President Clinton strikes a pose

By Bob Harris

BILL CLINTON announced this month that the corruption caused by private campaign financing can be solved by requiring broadcasters to provide free TV time to candidates. The president suggested that such a measure would help "free our democracy from the grip of big money."

What he didn't add is that a grip, applied two ways, is called a handshake.

Just hours after making the proposal, Clinton attended a $25,000-a-plate swordfish dinner in the Crystal Ballroom of the Carlton Hotel. In exchange for some grins with the guests and a couple of Kodak moments, Clinton raised over half a million dollars--90 percent of which would have been illegal under the man's own guidelines.

Brazen? It gets better. As the speculators and land sharks savored their candied chestnut ice cream, Clinton actually rose up and speechified about the need for reform, saying that "there is much more to do." Besides looking in the mirror, apparently.

We're talking serious brass. I'm surprised the TV mikes don't pick up the rhythmic clanking when the president jogs.

Why the lip service? Needing to happy-face the daily revelations about White House fundraising--go to the side door, small bills only, ask for Lenny--Clinton is cleverly trying to lower the heat by posing as a do-gooder, advocating a populist reform that he knows has zero chance of happening in the near term.

Make no mistake, the free TV proposal would help, and it's entirely doable, at least hypothetically. New legislation isn't even necessary; the FCC can mandate free time for political candidates whenever it wants. (The mythical "free market" doesn't apply here, since the broadcast industry wouldn't even exist without government-protected monopolies over individual frequencies.)

Not that such a mandate is likely. You're asking for concerted altruism from a bunch of silk-suited politicians and TV execs. You might as well ask a humming swarm of locusts to play "Kumbiya."

See, the Democrats want to keep the White House in 2000, which means Al Gore is about to eat more seafood dinners than Moby Dick. As will Kemp, Gramm, and the other whales of the GOP.

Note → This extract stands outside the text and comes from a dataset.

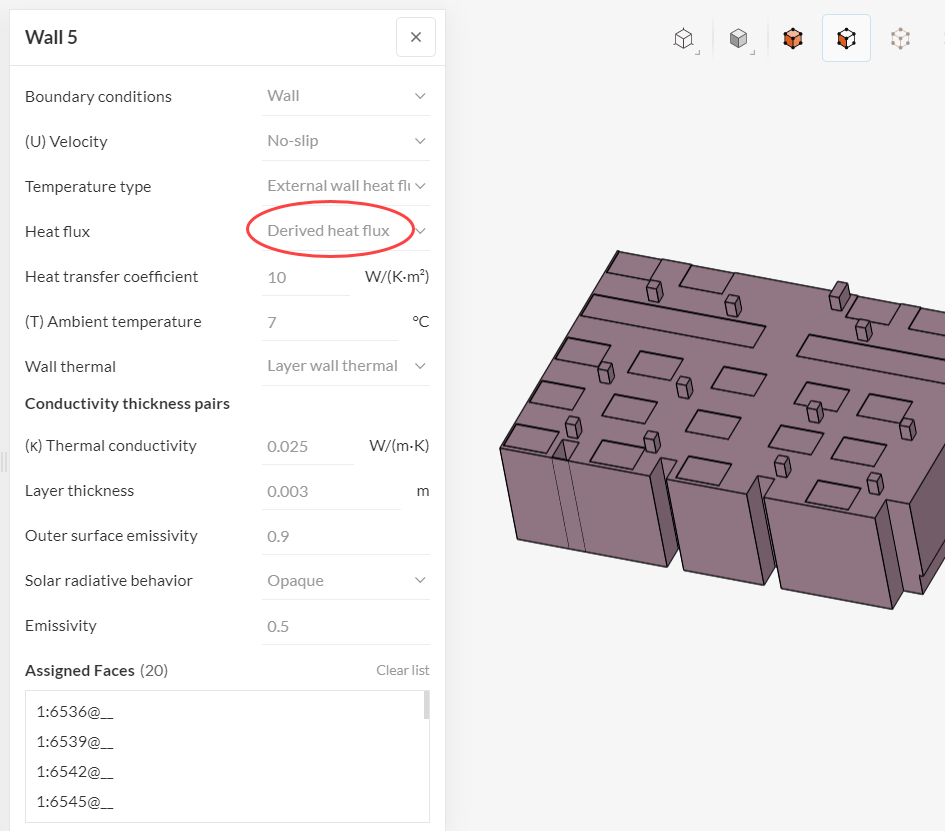Click the Outer surface emissivity field
The image size is (945, 831).
(346, 536)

Once that first 50 million or so is burning a pocket hole, where do you think Al's gonna blow it? As you've probably realized, the ultimate recipient of much of the money spent in political campaigns is TV itself.

Next election season, go visit a TV station and sit in the lobby for an hour or two. You'll see an amazingly constant stream of opposing campaign staffers buying time and dropping off their latest attack ads and rebuttals. As you'd imagine, the more panicky the one-upmanship gets, the calmer the station bean counters become.

It's like watching a poker game where no matter who raises the bet, the casino gets to keep every chip.

In turn, the medium reinvests a big chunk of cash in candidates who favor proposals to make the Murdochs and Perelmans even richer. Clinton himself was financed last year in large part by Time-Warner, which, you'll notice, was the one media company Bob Dole consistently singled out for verbal abuse.

You think Clinton and Gore are gonna turn their backs on that cash by pushing the FCC to mandate free ad time? Sure, and Chevy Chase is just in a creative lull.

Predictably, the National Association of Broadcasters doesn't care for the idea of giving away what they can sell, and losing the influence the ad money buys. So they're ready to start using their government-granted monopolies to synonymize private financing of TV ads, "free speech" (for those who can afford it), and the American flag until we're all half-convinced that Paul Revere brought coaxial cable to Concord and the Boston Tea Party was hosted by ex-Playboy bunny-turned-MTV hostess Jenny McCarthy.

Free TV for candidates simply can't fly if the medium won't give it air.

Besides, there's only one real long-term solution--a public campaign financing system. Getting it will require citizen activism on a civil rights scale.

Which sounds like a big deal, but it's not asking much. We've no right to expect a healthy democracy until we behave as though we actually have one.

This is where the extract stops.